What's the Strongest Defense Against Hunger?

Chuck Sheketoff

When the Great Recession struck, many Oregon families suddenly found themselves unable to put enough food on the table. And yet food insecurity rates in Oregon remained relatively unchanged.

Which do you think was primarily responsible for holding the line on food insecurity, the non-profit sector or the public sector?

The answer is not even close. A public structure, the Supplemental Nutrition Assistance Program (SNAP, formerly known as the Food Stamp Program), is the most important line of defense against hunger in Oregon, especially in times of crisis.

Oregonians can be proud of having one of the most effective food bank networks in the country. Supported by generous Oregonians, the Oregon Food Bank Network performs a vital service in communities across our state. For the families who seek help from their local food pantry, these institutions can be the difference between having a meal and going hungry.

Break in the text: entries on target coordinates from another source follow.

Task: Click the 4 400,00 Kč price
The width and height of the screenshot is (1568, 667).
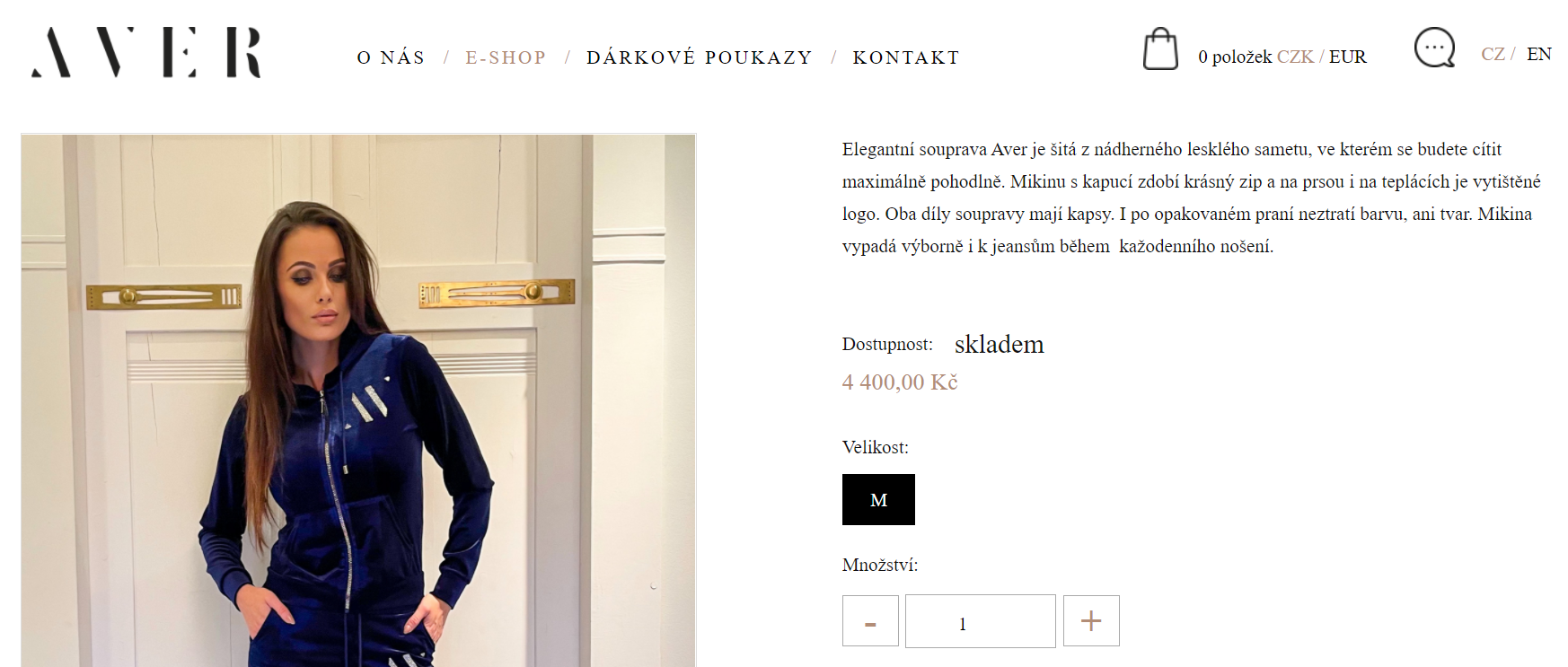Action: point(900,382)
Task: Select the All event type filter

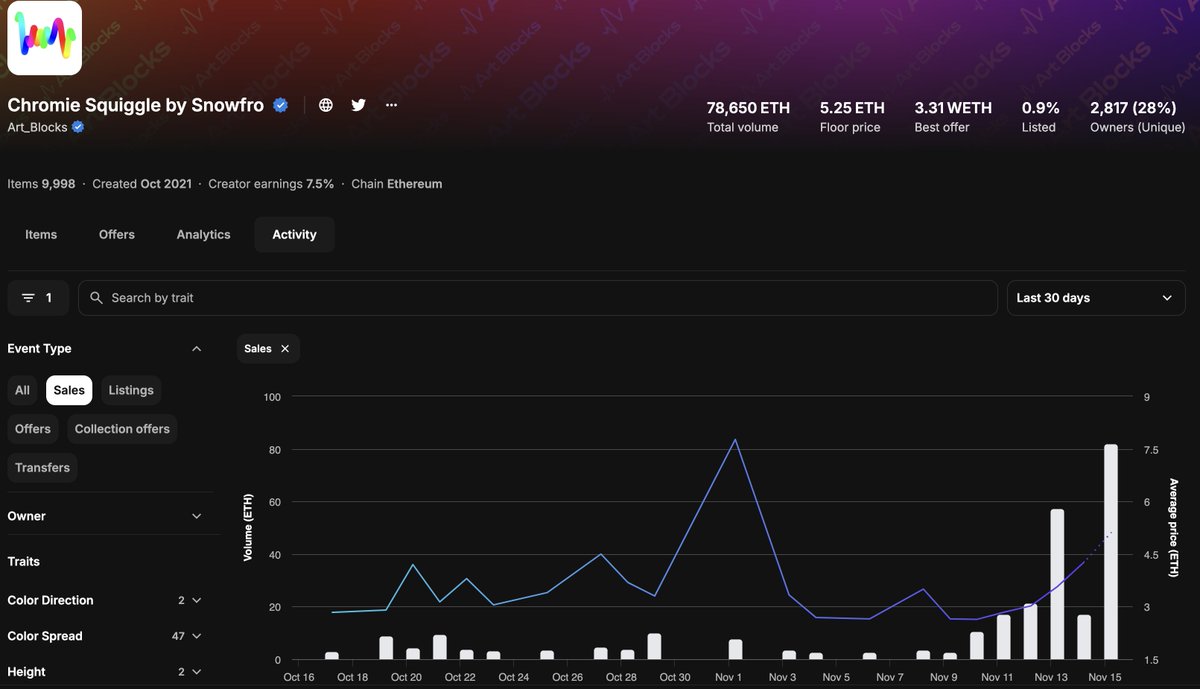Action: 22,390
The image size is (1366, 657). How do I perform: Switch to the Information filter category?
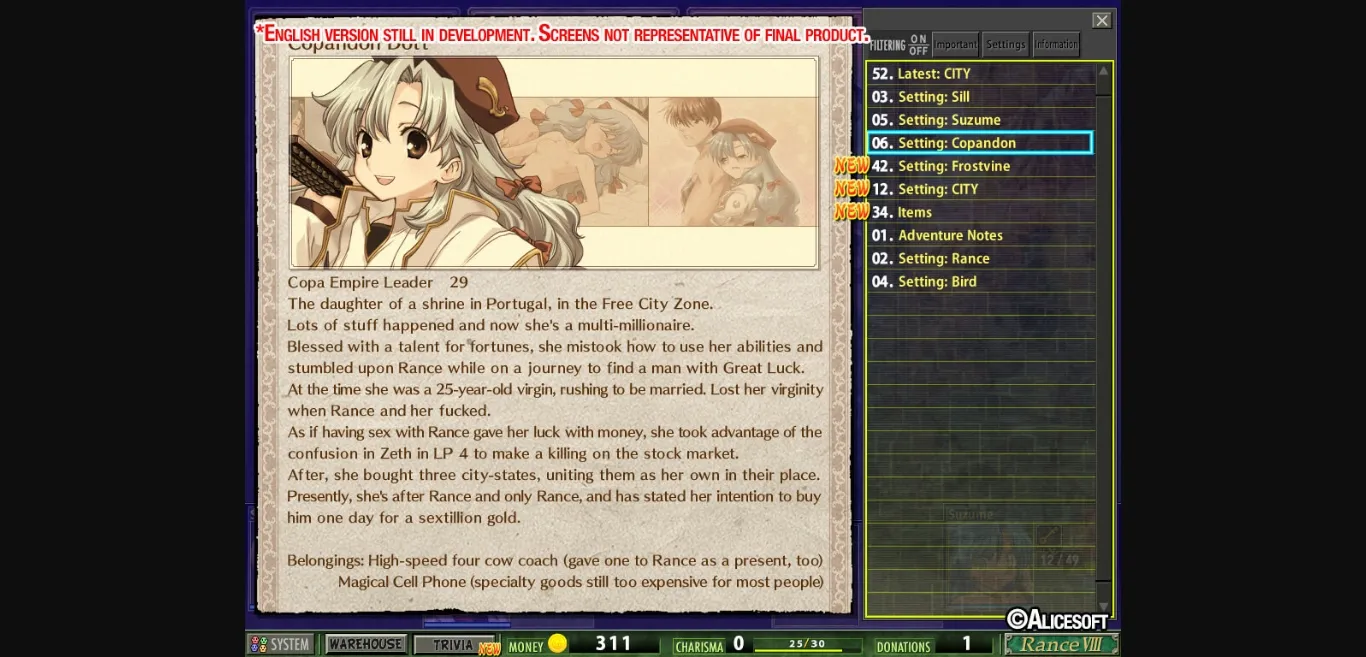point(1056,44)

It was SNAP, however, that kept Oregon’s rate of hunger from skyrocketing during the recession.

Consider the capacity of SNAP and the Oregon Food Bank Network to respond during recessions. In the 2002-03 fiscal year, just after the previous recession, SNAP in Oregon was nine times larger in dollar terms than Oregon Food Bank spending. By fiscal year 2009-10, following the official end of the Great Recession, SNAP dollars flowing into Oregon were 25 times larger than Oregon Food Bank expenditures.

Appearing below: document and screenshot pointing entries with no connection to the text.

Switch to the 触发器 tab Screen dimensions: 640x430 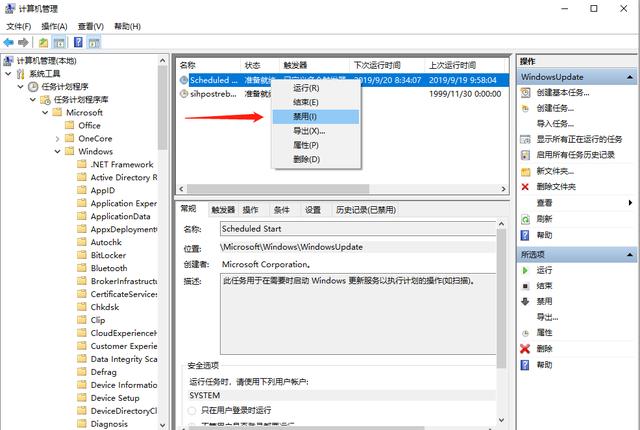(223, 210)
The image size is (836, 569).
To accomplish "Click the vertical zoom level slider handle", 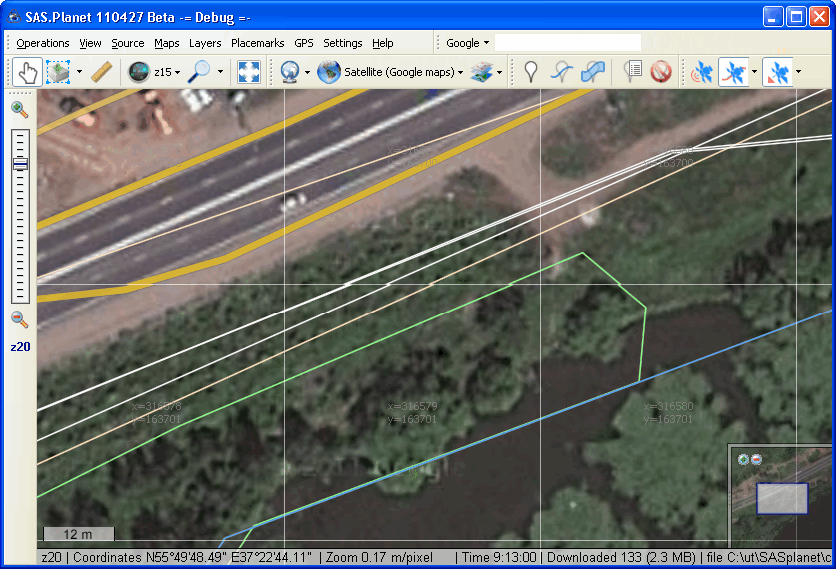I will (20, 164).

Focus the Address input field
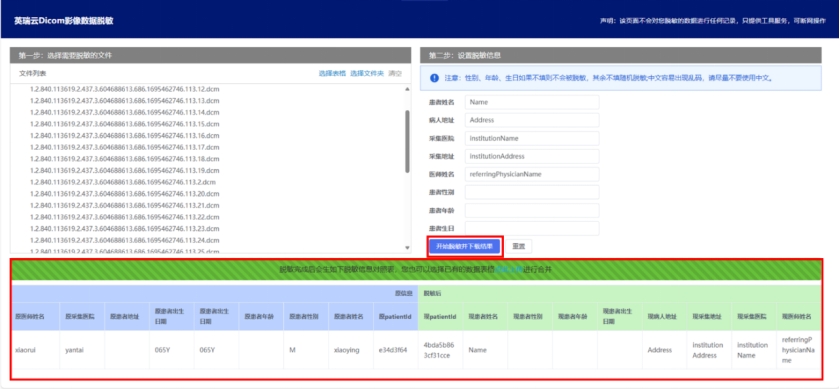point(532,120)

Over that time span, after adjusting for inflation, SNAP assistance increased 135 percent, while Oregon Food Bank spending declined 17 percent.

The numbers tell the story: even with a great food pantry system under the Oregon Food Bank Network, public structures remain far-and-away the most important line of defense against hunger and food insecurity.

Sadly, efforts by U.S. House Republicans would damage those structures. Last month the House Agriculture Committee passed a Farm Bill that cuts about $21 billion from SNAP over the next decade. The full House is expected to take up the bill next week.

In effect, the bill would deny food assistance for nearly 2 million low-income people, mostly low-wage working families with children and low-income seniors. In addition, hundreds of thousands of low-income children would lose free lunch at school. And some working poor would lose SNAP because they own a modest car, even if they need it to commute their jobs.

It’s important to keep in mind that the proposed cuts to SNAP come on top of a cut already scheduled to take effect in November. That’s when a temporary increase to SNAP benefits enacted as part of the 2009 law to stimulate the economy is set to expire. A family of three, for example, will have about $20 to $25 less to spend on food each month starting this fall if Congress fails to extend that temporary economic recovery program.

Should the House Republicans’ cuts to SNAP come to pass, I’m confident that the Oregon Food Bank Network will do its best to feed Oregonians struggling to put food on the table.

But let’s not indulge in wishful thinking that Oregonians’ generosity can offset the Farm Bill cuts. The private non-profit sector cannot substitute for our public structures when it comes to addressing food insecurity and hunger.

While Oregonians who want to end to hunger and food insecurity should continue to support the Oregon Food Bank Network, they must demand that Congress and the President protect SNAP, as well.